Client-side application is very important. I have no doubt about that. But, use it to replace server-side application? In many cases, that make things very complicated. And complexity make poor quality code much worse! And, it decreases the productivity of development, A LOT! (Think about latency, caching, stability, network bandwidth, etc.)

Kicking out the problem, is not really a solution.

What's the real solution?  I have some ideas here.

Split the development into two categories: server-side and client-side.

For "server-side", put each fully trusted solution into a dedicated "container". If the code crashed, the container will crash and reset, and it doesn't affect the other parts of SharePoint. Many of the SharePoint OOTB service instances should also run in "container".

For "client-side", it's actually JavaScript running in something like Content Editor Web Part, with the help of OOTB toolbox/library. (Users can build TypeScript then turn it into JavaScript, of course)

Can we get that in SharePoint 2019? Let's wait and see.

Any comments are welcome.


PS: What is going to replace InfoPath?!



[update, 2016-05-20]

Don't get me wrong. SharePoint 2016 is good, just not so friendly to developers.  :-)

Friday, April 8, 2016

What is "DevOps" anyway?

When I first time saw the word "DevOps", I thought it's quite straightforward: a system administrator with software development skill. That's why it is called "DevOps", not "OpsDev", isn't it?

No. Based on wikipedia, it's the opposite.

It seems that the "DevOps" concept is created purely for software development improvements.

All right. Then what should we call it as "a system administrator with software development skill"? Don't know.

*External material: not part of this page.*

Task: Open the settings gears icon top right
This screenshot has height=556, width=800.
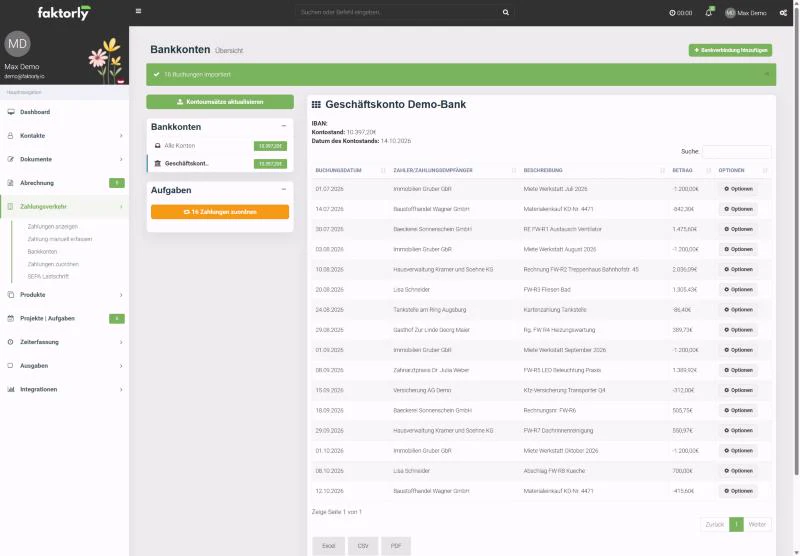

And unfortunately, I am one of that kind of guys.

:-)


( This post is inspired by Managed services killed DevOps )

Wednesday, February 3, 2016

Let's remove all the grasses and shrubs, and only leave trees there

So, the free SharePoint Foundation Server is removed from SharePoint Server 2016.

That reminds me of an old story: a king hates all the bugs, worms and snakes, so he ordered his soldiers to remove all grasses and shrubs in the forest. "Anyway, we only need wood, right?"

What happened to the forest in the end?!

[update, 2016-02-17]

There are so many free alternatives. If Microsoft doesn't provide the free SharePoint Foundation Server, potential users will choose those platforms. Then, eventually, SharePoint will get less and less developers, administrators and users. So, its competitors will get bigger and bigger market share!

Saturday, September 26, 2015

Every politician should learn SharePoint

We all heard the sad news from Mecca. When I see the picture below, I realized that there was something wrong.



Some people said that every one should learn to code, I don't agree about that. But, maybe, every politician should learn SharePoint.

Anyone who is familiar with SharePoint knows that we should not put all data into one site collection. Instead, we split the data into different category, and then create an dedicated and isolated site collection for each of the category.

If we split those 2 million people into 1000 groups, and then set 20 meter gap among those groups, would similar stampede ever happen?

100,000 police deployed there didn't help much. It's like, no matter how many CPU cores, how much RAM and how many SSD are there, for a SharePoint farm with even 2000 users, if we put all data into one site collection, sooner or later, we will see the sad ending.